ACM Neto promete anúncio de chapa até março e alfineta PT sobre possível desistência

23/01/2026 07:23 • 4m de leitura

​O vice-presidente nacional do União Brasil, ACM Neto, encerrou as especulações sobre seu futuro político em entrevista concedida nesta quinta-feira (22). O ex-prefeito de Salvador garantiu que disputará o governo da Bahia e aproveitou para ironizar os rumores sobre uma possível desistência. Segundo ele, as conversas de que não seria candidato partem de adversários interessados em uma vitória sem confronto direto. “Quem anda falando que eu posso não ser candidato deve ser do PT. Um sentimento desejoso, uma torcida para não ter adversário, ganhar de W.O, o que não vai acontecer. Deus permitindo, eu serei candidato sim a governador da Bahia”, declarou o político. Neto ressaltou que sua pré-candidatura já está consolidada no imaginário do eleitor baiano como a principal alternativa à atual gestão estadual. ​Sobre a composição de sua equipe para o pleito, o ex-prefeito estabeleceu o mês de março como o prazo para a apresentação oficial dos nomes que ocuparão as vagas de vice-governador e senador.

​Aliança com João Roma

ACM Neto confirmou que trabalha intensamente para que o ex-ministro João Roma (PL) seja o candidato ao Senado em sua chapa. “Quero que a chapa se resolva em março, anunciada, com vice, com todo mundo”, afirmou Neto. O pré-candidato também revelou uma mudança de estratégia em relação ao número de legendas aliadas. Após contar com 13 partidos em uma coligação anterior, o que ele classificou como um erro estratégico, o plano para 2026 é trabalhar com um grupo reduzido de quatro ou cinco siglas. O objetivo é garantir uma coalizão mais coesa e menos fragmentada durante a campanha.

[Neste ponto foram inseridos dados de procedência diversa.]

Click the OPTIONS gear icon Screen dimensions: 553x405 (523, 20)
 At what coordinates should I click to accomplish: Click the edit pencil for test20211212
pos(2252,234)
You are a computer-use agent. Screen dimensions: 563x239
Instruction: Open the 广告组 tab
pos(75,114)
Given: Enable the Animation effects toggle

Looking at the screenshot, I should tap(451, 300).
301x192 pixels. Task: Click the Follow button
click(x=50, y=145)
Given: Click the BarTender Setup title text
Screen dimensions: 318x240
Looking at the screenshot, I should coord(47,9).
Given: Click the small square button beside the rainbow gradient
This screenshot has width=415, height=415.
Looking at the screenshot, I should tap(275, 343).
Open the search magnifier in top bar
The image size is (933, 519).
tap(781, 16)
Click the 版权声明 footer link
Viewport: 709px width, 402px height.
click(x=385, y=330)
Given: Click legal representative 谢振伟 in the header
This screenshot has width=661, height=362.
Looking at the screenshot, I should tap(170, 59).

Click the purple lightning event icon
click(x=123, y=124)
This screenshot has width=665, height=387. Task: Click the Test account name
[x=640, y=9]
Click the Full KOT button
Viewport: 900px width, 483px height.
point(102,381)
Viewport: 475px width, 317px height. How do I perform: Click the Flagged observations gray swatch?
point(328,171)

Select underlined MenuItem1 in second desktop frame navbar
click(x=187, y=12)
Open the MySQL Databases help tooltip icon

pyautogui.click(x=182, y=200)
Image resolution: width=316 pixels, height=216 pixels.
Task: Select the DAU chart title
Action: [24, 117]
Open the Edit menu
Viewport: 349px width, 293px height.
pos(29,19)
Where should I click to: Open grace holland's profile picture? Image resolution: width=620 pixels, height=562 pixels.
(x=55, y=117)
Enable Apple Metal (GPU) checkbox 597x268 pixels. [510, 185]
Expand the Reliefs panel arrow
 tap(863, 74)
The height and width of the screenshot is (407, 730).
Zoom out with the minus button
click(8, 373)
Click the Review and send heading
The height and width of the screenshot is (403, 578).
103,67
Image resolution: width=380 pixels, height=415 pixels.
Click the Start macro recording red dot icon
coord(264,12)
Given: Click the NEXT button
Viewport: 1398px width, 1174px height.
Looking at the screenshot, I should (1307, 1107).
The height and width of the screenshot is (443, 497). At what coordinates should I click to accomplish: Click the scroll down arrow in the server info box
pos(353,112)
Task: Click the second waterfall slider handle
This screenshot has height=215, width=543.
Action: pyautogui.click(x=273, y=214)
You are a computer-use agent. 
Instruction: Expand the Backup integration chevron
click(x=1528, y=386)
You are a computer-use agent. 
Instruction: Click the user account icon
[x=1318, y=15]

​Estratégia política e relação com Angelo Coronel

​ACM Neto também comentou as movimentações internas da base governista e a situação do senador Angelo Coronel (PSD). O ex-prefeito acredita que o grupo adversário caminha para formar uma chapa restrita aos quadros do próprio partido do governador Jerônimo Rodrigues (PT), o que ele chamou de “chapa puro-sangue” ou “chapa puro-governador”, como foi renomeado pelo senador Jaques Wagner (PT), que buscará sua reeleição ao lado do governador e do atual ministro da Casa Civil, Rui Costa (PT). Neto garantiu que não antecipará seus movimentos para não facilitar a resolução dos problemas internos dos rivais. “Não vou anunciar minha chapa antes deles resolverem a deles. Não vou ajudar a resolver o problema deles”, disparou o oposicionista. Sobre Angelo Coronel, Neto voltou a dizer que mantém uma relação de amizade pessoal e deixou as portas abertas caso o senador queira mudar de lado. “Se em algum momento Coronel, sentindo-se excluído, quiser conversar, decidir se afastar do PT, nós temos abertura para isso”, pontuou.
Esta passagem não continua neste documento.